En pleine vogue du structuralisme, l’ouvrage de Foucault, publié en 1966, la même année que les
Ecrits de Lacan ou Critique et vérité de Barthes, est perçu par nombre de lecteurs comme un des
principaux manifestes du mouvement, même si l’auteur se défend d’y appartenir. En montrant que la
connaissance ne résulte pas du progrès continu de la raison, mais d’un système de règles propres à chaque
époque, puis en affirmant que l’homme comme objet des sciences dites humaines est peut-être voué à une
« fin prochaine », le philosophe donne la priorité au jeu des structures pour définir les conditions du
savoir. « Mais Foucault ne nous dit pas ce qui serait le plus intéressant, objectera Sartre, l’une des cibles
du livre, à savoir comment chaque pensée est construite à partir de ces conditions et comment les hommes
passent d’une pensée à une autre. »
Les discussions suscitées par « l’anti-humanisme théorique » de Foucault, en écho aux théories
exposées l’année précédente par Althusser dans Pour Marx, assurent au livre un important succès de
librairie. Selon Didier Eribon, biographe de Foucault, les premiers tirages sont vite épuisés. Plus de 20
000 exemplaires sont vendus la première année, plus de 110 000 le seront en vingt ans. C’est beaucoup
pour un ouvrage de sciences humaines, souvent aride, parfois obscur. Le cinéma le consacre : dans La
Chinoise, de Jean-Luc Godard (1967), Les Mots et les Choses, « dernier barrage que la bourgeoisie puisse
encore dresser contre Marx » selon Sartre, est attaqué à coups de tomates.
Quarante-deux ans après sa parution dans la « Bibliothèque des sciences humaines » (Gallimard),
le livre, publié en poche dans la collection « Tel » depuis 1990, continue de se vendre, selon l’éditeur, à
environ 4 000 exemplaires par an. Mais il est resté sans vraie postérité. Foucault en parlera comme
d’ « une sorte d’excursus » dans son œuvre.

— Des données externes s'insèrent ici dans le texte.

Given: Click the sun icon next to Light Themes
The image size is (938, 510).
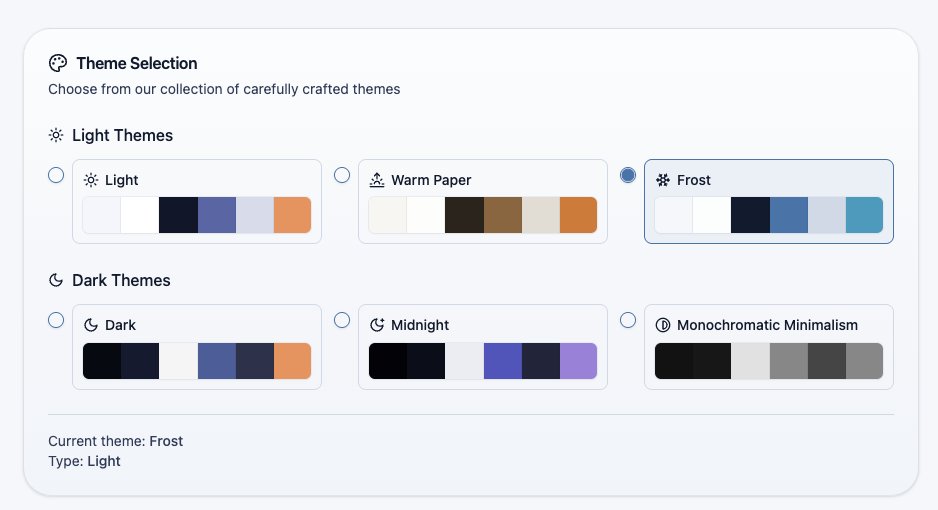Looking at the screenshot, I should point(56,135).

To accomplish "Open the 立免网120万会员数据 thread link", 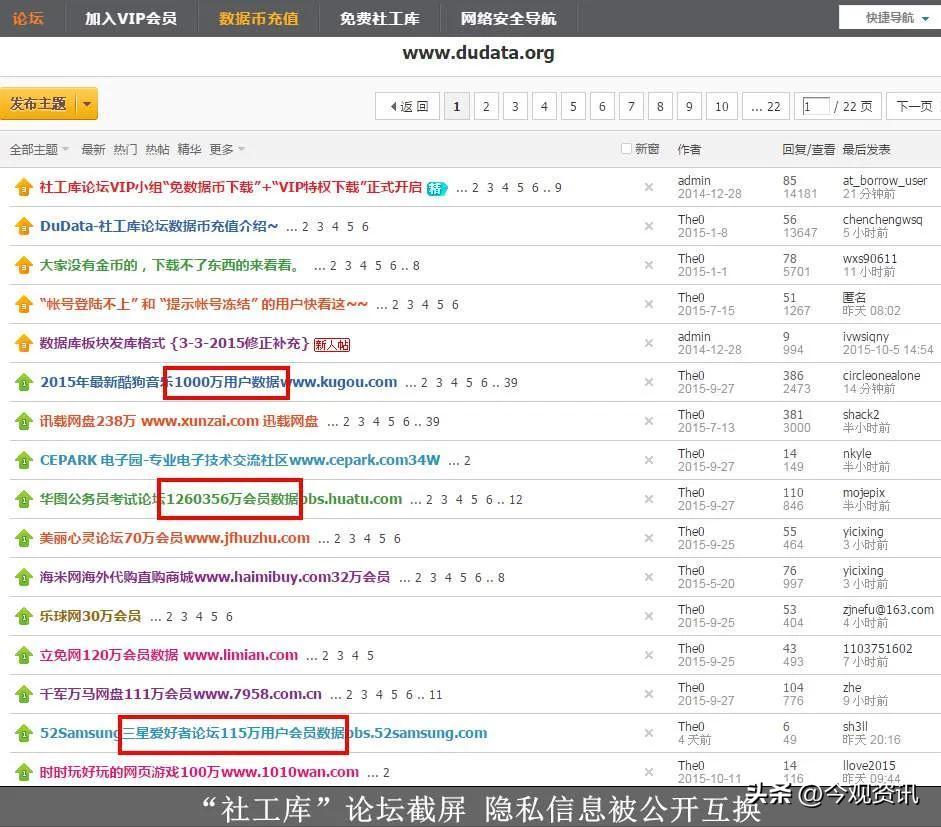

Certes, le titre de sa chaire au Collège de France (« Histoire
des systèmes de pensée ») sera dans la continuité de ce travail, mais son attention va se tourner vers
d’autres questions qui, sans être en rupture avec celles qu’il posait dans Les Mots et les Choses,
justifieront une approche différente. Avec Surveiller et punir puis Histoire de la sexualité, la réflexion sur
les dispositifs de pouvoir va prendre le pas sur l’analyse des « épistémês ». C’est ce Foucault-là qui
inspire encore nombre de chercheurs à travers le monde plutôt que celui des Mots et les Choses.